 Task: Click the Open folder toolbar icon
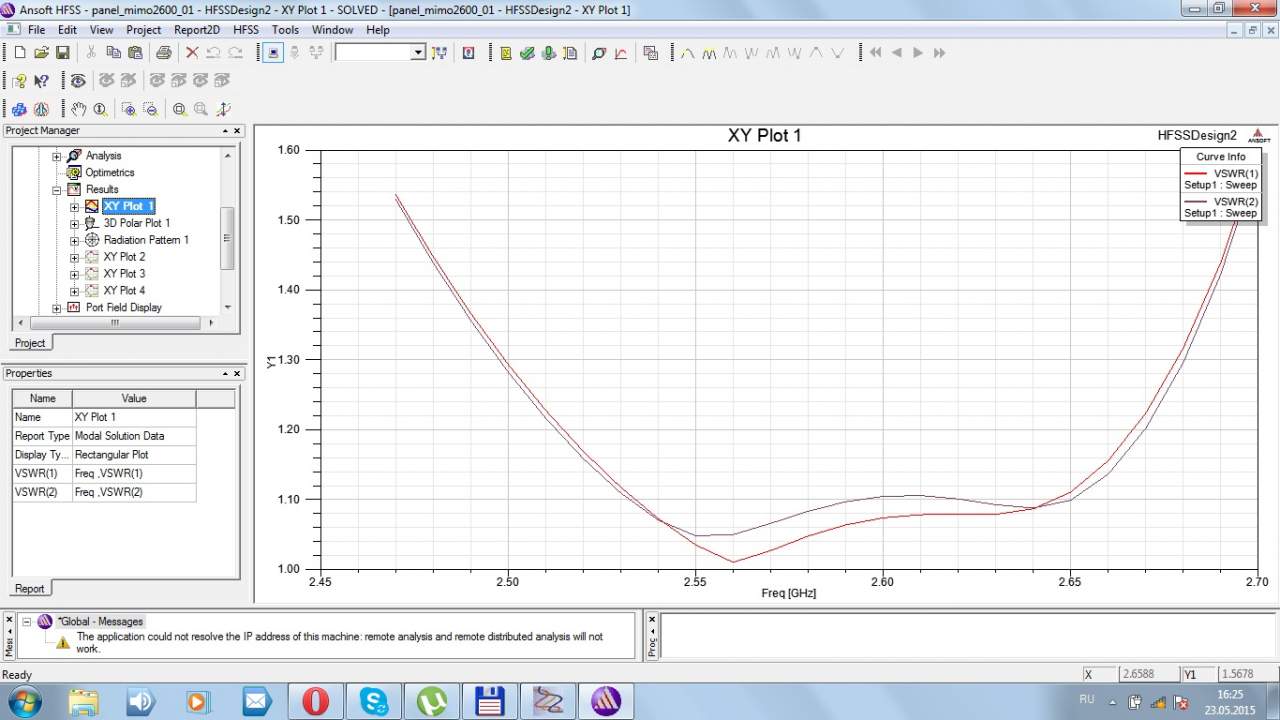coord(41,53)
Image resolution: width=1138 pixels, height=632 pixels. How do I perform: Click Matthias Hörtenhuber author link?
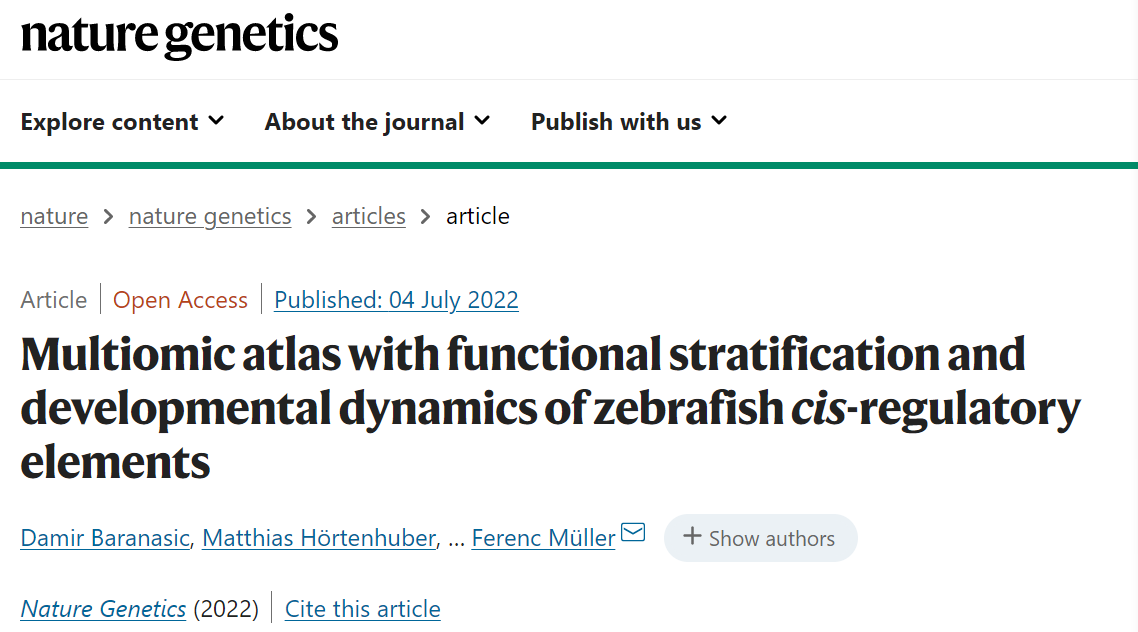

:::::

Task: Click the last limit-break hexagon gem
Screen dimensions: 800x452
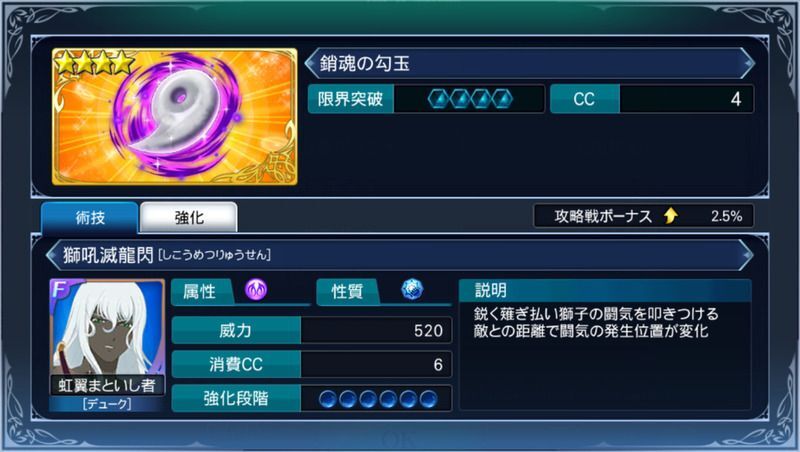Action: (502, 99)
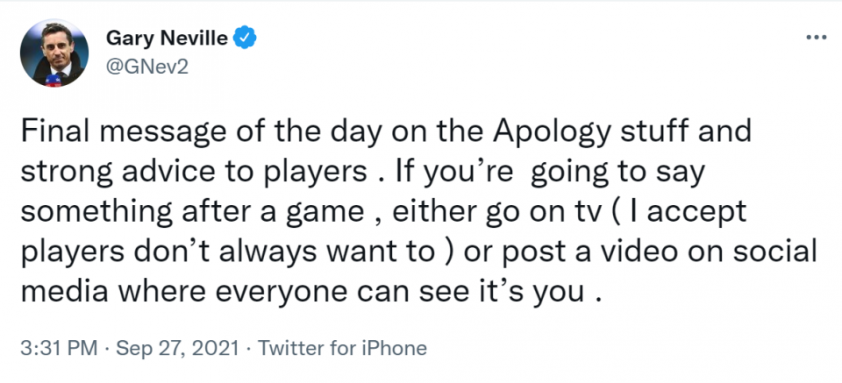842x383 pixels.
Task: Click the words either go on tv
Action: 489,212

:::::

* **Aim**
Repeat the items starting at the line with "Task: Click the last limit-break hexagon gem" and ending at the line with "Action: 489,212", swapping "hexagon" for "diamond" and changing nothing else. Leave the pictures out of your answer.

* **Output below**
Task: Click the last limit-break diamond gem
Screen dimensions: 800x452
Action: (502, 99)
842x383 pixels.
Task: Click the words either go on tv
Action: 489,212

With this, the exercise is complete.